The only thing the honest Captain made out clearly, in this state of mind, besides the loss of Walter, was, that with him almost the whole world of Captain Cuttle had been drowned. If he reproached himself sometimes, and keenly too, for having ever connived at Walter’s innocent deceit, he thought at least as often of the Mr Carker whom no sea could ever render up; and the Mr Dombey, whom he now began to perceive was as far beyond human recall; and the ‘Heart’s Delight,’ with whom he must never foregather again; and the Lovely Peg, that teak-built and trim ballad, that had gone ashore upon a rock, and split into mere planks and beams of rhyme. The Captain sat in the dark shop, thinking of these things, to the entire exclusion of his own injury; and looking with as sad an eye upon the ground, as if in contemplation of their actual fragments, as they floated past.

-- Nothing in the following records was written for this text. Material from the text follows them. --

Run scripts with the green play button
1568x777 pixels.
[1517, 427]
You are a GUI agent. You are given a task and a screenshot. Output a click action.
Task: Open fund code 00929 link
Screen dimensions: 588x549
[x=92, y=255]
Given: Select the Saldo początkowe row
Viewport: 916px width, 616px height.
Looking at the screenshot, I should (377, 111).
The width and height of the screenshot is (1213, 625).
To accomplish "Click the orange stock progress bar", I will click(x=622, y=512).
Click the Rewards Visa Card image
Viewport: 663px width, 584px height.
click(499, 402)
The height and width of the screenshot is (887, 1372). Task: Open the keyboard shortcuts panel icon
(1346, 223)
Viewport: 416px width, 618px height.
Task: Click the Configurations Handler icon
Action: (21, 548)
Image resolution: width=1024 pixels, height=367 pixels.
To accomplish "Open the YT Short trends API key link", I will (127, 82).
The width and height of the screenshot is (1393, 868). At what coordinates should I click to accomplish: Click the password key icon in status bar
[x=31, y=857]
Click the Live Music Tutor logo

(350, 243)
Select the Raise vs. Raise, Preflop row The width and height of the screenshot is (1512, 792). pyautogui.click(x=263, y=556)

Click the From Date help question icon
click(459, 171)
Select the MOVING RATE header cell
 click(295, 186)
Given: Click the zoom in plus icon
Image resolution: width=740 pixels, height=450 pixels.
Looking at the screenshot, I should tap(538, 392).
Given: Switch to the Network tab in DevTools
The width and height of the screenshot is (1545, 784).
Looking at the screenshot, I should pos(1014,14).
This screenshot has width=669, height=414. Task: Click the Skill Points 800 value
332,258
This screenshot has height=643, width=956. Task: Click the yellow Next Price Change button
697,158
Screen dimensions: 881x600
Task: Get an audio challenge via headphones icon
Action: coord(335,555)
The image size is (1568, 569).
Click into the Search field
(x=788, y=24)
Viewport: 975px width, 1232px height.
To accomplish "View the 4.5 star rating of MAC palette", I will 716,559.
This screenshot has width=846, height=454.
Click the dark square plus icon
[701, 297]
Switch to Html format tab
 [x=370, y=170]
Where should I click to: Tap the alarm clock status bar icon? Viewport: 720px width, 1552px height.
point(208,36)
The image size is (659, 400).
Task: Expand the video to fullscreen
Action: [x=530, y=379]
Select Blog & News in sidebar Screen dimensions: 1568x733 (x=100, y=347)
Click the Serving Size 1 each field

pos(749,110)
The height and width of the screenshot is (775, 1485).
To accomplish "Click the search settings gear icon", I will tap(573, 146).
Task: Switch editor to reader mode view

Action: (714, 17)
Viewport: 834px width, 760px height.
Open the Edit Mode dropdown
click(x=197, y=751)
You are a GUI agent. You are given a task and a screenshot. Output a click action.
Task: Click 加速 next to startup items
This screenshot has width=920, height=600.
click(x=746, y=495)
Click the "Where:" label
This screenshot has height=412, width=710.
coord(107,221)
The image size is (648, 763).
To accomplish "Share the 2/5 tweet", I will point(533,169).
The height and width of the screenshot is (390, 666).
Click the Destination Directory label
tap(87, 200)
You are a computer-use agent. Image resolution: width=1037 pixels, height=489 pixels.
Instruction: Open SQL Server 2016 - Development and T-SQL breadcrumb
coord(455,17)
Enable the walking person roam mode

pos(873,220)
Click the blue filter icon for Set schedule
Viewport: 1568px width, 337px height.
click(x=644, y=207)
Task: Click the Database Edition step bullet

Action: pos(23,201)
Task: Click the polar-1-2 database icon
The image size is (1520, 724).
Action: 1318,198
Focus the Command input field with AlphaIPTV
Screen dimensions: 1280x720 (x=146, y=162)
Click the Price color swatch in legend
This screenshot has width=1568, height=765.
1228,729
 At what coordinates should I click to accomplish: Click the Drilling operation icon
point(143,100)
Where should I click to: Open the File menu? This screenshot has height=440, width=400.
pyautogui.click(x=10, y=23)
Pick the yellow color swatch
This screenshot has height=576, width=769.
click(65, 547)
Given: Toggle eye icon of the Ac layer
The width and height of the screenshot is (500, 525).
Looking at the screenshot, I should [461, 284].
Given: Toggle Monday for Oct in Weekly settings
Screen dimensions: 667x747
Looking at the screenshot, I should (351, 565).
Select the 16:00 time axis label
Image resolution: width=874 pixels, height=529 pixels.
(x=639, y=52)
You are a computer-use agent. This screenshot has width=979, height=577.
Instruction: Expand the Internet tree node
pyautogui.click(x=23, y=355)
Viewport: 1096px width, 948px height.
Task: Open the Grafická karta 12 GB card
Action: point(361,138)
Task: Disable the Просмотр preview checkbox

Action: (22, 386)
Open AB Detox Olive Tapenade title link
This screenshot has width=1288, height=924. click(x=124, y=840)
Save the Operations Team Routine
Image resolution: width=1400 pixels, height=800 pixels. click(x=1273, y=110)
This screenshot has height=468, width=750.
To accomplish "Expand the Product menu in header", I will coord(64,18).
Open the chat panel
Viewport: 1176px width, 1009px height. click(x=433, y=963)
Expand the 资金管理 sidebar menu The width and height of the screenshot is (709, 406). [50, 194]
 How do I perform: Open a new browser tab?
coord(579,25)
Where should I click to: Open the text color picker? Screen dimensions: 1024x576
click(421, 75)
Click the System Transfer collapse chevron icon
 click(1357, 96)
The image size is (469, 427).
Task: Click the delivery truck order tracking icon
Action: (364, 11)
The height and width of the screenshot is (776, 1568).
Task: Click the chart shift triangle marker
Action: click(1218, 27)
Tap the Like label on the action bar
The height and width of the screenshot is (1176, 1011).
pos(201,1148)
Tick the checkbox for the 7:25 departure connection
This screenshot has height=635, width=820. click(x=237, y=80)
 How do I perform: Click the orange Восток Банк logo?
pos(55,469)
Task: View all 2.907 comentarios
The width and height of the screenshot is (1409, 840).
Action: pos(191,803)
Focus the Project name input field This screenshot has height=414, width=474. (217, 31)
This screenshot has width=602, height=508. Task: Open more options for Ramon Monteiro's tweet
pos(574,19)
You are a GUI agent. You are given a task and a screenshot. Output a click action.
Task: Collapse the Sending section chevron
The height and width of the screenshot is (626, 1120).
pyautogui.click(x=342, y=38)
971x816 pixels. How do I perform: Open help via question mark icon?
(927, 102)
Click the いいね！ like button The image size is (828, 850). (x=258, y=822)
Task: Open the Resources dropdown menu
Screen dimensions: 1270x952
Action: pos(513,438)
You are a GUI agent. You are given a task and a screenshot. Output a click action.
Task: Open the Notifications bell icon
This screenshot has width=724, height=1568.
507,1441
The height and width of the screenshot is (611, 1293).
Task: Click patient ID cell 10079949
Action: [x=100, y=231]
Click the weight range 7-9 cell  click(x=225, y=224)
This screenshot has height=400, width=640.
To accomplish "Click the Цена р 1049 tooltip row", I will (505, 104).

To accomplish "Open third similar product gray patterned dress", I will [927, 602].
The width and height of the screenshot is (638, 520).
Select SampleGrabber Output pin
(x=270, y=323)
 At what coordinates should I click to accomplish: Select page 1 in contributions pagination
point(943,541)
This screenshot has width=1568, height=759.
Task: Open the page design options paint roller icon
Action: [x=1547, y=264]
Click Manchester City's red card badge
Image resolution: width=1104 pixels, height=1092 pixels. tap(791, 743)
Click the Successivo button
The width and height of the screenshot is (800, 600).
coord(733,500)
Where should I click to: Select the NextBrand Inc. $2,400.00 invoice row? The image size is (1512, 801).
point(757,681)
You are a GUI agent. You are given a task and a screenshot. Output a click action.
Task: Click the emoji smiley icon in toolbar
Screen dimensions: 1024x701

But the Captain was not unmindful, for all that, of such decent and rest observances in memory of poor Walter, as he felt within his power. Rousing himself, and rousing Rob the Grinder (who in the unnatural twilight was fast asleep), the Captain sallied forth with his attendant at his heels, and the door-key in his pocket, and repairing to one of those convenient slop-selling establishments of which there is abundant choice at the eastern end of London, purchased on the spot two suits of mourning—one for Rob the Grinder, which was immensely too small, and one for himself, which was immensely too large. He also provided Rob with a species of hat, greatly to be admired for its symmetry and usefulness, as well as for a happy blending of the mariner with the coal-heaver; which is usually termed a sou’wester; and which was something of a novelty in connexion with the instrument business. In their several garments, which the vendor declared to be such a miracle in point of fit as nothing but a rare combination of fortuitous circumstances ever brought about, and the fashion of which was unparalleled within the memory of the oldest inhabitant, the Captain and Grinder immediately arrayed themselves: presenting a spectacle fraught with wonder to all who beheld it.
In this altered form, the Captain received Mr Toots. ‘I’m took aback, my lad, at present,’ said the Captain, ‘and will only confirm that there ill news. Tell the young woman to break it gentle to the young lady, and for neither of ’em never to think of me no more—’special, mind you, that is—though I will think of them, when night comes on a hurricane and seas is mountains rowling, for which overhaul your Doctor Watts, brother, and when found make a note on.’
The Captain reserved, until some fitter time, the consideration of Mr Toots’s offer of friendship, and thus dismissed him. Captain Cuttle’s spirits were so low, in truth, that he half determined, that day, to take no further precautions against surprise from Mrs MacStinger, but to abandon himself recklessly to chance, and be indifferent to what might happen. As evening came on, he fell into a better frame of mind, however; and spoke much of Walter to Rob the Grinder, whose attention and fidelity he likewise incidentally commended. Rob did not blush to hear the Captain earnest in his praises, but sat staring at him, and affecting to snivel with sympathy, and making a feint of being virtuous, and treasuring up every word he said (like a young spy as he was) with very promising deceit.
When Rob had turned in, and was fast asleep, the Captain trimmed the candle, put on his spectacles—he had felt it appropriate to take to spectacles on entering into the Instrument Trade, though his eyes were like a hawk’s—and opened the prayer-book at the Burial Service. And reading softly to himself, in the little back parlour, and stopping now and then to wipe his eyes, the Captain, in a true and simple spirit, committed Walter’s body to the deep.